**Directions**: The lines to extract begin at the line that contains "The image size is (399, 631)." and run through the last line of the listing; reproduce them exactly, minus any pictures.

**Recorded information**:
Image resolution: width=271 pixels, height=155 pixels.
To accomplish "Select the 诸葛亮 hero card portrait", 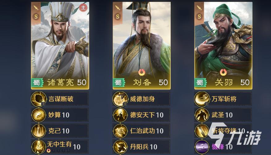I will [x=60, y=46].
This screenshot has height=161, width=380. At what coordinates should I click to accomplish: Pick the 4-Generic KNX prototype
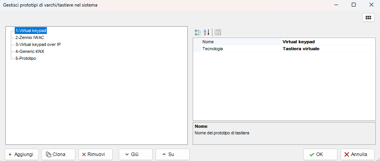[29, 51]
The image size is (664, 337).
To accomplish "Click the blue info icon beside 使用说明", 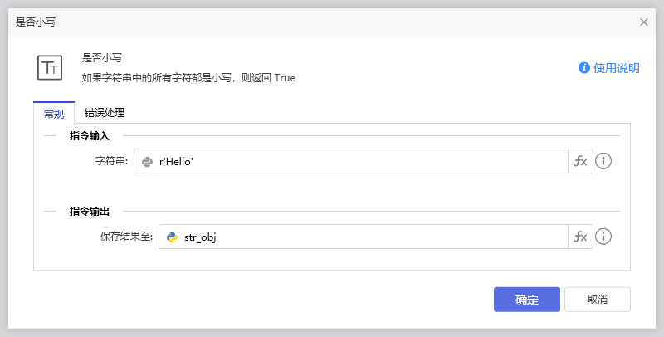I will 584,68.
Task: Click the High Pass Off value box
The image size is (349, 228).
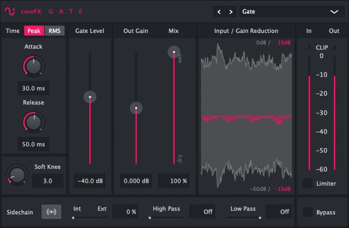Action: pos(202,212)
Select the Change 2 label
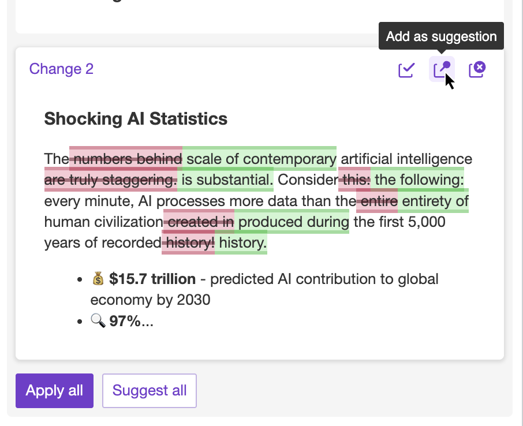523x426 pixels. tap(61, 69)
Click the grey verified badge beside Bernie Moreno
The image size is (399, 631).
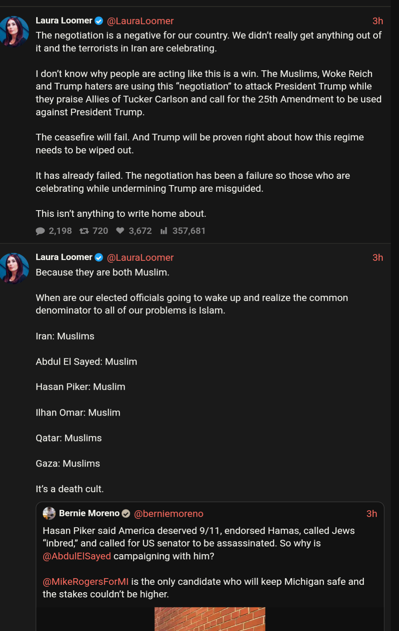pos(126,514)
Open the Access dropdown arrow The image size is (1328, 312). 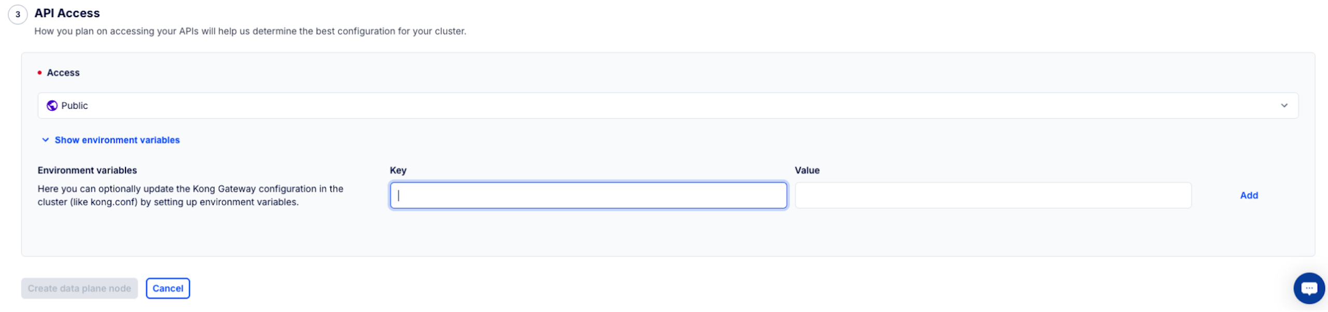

**Answer**:
The image size is (399, 631).
pos(126,514)
Open the Access dropdown arrow The image size is (1328, 312). 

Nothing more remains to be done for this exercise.